FFW Isserstedt wird vorerst nicht alarmiert
Die Stadt Jena hat entschieden, die Freiwillige Feuerwehr Isserstedt sowie die zugehörige Jugendfeuerwehr vorübergehend im Bedarfsfall nicht zu alarmieren. Seit rund zwei Jahren komme es innerhalb der Freiwilligen Feuerwehr Isserstedt zunehmend zu Spannungen und Konflikten. Im Frühjahr kam es bei einem größeren Einsatzgeschehen zu einer Missachtung von Anweisungen, die eine Eigen- und Fremdgefährdung zur Folge hatte, teilte die Stadt mit. Daraufhin sei durch die Stadt Jena ein internes Ermittlungsverfahren eingeleitet worden, das derzeit noch andauere. Angesichts der Vorfälle und des Gesamtbildes hat die Stadt Jena entschieden, die aktive Wehr Isserstedt vorübergehend nicht zu alarmieren.

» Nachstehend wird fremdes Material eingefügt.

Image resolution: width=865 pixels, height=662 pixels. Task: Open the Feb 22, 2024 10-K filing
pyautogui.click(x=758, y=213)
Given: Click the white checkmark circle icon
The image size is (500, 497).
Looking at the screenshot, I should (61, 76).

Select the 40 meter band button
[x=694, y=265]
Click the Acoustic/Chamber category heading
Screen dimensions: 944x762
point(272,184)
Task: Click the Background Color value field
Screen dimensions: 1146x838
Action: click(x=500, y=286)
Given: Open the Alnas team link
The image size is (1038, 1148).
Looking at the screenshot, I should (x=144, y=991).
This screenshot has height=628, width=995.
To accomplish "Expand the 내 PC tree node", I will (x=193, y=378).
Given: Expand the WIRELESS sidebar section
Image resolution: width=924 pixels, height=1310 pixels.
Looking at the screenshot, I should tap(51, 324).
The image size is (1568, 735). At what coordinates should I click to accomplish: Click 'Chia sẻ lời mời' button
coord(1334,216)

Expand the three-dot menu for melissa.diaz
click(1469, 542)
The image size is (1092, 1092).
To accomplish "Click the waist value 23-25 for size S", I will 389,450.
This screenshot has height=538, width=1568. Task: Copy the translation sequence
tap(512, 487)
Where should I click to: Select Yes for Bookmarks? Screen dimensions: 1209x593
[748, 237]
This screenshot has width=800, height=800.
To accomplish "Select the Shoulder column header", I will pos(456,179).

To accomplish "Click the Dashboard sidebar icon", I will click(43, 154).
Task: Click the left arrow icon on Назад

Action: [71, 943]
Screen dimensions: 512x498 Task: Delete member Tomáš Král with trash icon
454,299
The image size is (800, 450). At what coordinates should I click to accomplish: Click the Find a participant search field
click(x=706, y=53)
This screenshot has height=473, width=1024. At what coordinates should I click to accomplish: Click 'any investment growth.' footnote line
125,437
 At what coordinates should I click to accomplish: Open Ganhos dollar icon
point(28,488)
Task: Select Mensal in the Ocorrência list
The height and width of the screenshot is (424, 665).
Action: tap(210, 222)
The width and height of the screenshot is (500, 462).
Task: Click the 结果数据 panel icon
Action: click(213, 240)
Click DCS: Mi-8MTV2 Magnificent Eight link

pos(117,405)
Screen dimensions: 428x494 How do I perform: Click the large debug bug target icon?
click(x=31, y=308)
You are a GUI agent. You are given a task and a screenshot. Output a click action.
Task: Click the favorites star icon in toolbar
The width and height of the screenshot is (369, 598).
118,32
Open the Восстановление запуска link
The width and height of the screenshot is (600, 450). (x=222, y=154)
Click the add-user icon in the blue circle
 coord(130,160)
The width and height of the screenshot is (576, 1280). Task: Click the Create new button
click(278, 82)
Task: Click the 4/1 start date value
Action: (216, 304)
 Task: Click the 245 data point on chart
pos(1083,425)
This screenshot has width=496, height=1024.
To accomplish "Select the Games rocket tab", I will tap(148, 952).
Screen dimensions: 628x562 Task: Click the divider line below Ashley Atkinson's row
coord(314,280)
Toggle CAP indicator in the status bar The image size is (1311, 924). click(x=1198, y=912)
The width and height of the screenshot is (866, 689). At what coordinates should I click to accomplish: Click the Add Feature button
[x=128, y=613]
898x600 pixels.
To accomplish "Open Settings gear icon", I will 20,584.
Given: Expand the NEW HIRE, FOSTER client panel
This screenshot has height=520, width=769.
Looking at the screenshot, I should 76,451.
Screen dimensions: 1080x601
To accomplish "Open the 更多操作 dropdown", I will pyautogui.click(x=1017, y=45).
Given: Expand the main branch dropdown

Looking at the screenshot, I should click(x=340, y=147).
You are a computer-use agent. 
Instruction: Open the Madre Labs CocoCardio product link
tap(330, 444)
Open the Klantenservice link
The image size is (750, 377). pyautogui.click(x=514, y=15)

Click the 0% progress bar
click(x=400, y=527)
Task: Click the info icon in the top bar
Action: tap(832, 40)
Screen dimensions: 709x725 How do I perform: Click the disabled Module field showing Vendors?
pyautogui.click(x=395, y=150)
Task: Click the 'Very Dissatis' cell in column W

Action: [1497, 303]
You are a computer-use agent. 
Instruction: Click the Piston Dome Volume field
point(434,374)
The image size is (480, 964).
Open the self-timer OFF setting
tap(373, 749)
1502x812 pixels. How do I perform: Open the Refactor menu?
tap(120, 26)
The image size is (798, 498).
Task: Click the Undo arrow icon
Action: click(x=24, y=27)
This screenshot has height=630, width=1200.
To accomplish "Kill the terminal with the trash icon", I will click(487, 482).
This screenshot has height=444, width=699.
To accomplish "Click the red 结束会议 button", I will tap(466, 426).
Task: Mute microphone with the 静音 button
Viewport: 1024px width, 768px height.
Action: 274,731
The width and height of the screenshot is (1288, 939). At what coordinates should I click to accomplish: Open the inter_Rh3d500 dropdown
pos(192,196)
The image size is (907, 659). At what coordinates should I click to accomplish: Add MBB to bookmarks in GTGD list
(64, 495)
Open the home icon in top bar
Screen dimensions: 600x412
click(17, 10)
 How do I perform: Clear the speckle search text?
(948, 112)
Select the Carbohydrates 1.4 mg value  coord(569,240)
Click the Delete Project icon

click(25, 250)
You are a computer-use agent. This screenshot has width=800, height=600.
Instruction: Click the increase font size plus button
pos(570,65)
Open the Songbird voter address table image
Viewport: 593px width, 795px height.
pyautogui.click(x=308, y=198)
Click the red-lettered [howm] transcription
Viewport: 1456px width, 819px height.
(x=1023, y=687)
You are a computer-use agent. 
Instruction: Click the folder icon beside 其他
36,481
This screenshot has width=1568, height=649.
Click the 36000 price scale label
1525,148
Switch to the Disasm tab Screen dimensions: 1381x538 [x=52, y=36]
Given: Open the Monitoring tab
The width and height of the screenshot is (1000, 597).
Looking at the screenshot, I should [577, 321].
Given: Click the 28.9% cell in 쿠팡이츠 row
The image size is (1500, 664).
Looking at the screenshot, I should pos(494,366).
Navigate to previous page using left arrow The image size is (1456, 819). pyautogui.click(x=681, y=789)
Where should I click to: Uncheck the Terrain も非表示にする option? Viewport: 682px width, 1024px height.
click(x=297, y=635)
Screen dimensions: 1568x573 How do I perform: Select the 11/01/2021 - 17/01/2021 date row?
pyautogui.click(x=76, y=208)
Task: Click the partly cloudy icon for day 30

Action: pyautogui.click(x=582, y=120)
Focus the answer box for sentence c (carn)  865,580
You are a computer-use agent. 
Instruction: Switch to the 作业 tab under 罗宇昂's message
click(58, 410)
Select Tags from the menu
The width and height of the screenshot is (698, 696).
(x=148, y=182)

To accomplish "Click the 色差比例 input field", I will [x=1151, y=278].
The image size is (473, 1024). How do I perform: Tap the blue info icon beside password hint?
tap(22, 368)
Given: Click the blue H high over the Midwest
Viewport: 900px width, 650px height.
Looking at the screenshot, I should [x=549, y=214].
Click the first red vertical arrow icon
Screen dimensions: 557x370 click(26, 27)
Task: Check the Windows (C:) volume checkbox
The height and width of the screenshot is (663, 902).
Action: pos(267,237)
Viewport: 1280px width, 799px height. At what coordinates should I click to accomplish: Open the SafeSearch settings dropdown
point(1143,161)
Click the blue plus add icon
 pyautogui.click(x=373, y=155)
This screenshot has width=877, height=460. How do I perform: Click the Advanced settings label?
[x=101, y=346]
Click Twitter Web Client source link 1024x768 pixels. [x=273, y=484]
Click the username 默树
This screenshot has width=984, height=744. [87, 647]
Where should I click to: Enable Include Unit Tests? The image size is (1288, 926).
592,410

Die Maßnahme diene ausschließlich der Sicherheit aller Beteiligten und der Aufrechterhaltung eines verlässlichen und geordneten Einsatzbetriebs. Die Stadtverwaltung gehe davon aus, dass die interne Untersuchung zeitnah abgeschlossen sein werde. In der Folge würden Maßnahmen eingeleitet, die geeignet sind, die aktuelle Situation zu bereinigen. Ziel sei es, die Einsatzfähigkeit und die Kameradschaft in der Wehr nachhaltig zu sichern.
Auch die Jugendfeuerwehr ist von der Maßnahme betroffen. Die Stadt Jena möchte verhindern, dass Konflikte auf Kinder und Jugendliche übertragen werden.
Die Einsatzbereitschaft in Isserstedt ist, laut Stadt Jena, weiterhin gewährleistet, die BerufsfeuerwehrJena übernimmt tagsüber und abends die Freiwillige Feuerwehr Lützeroda.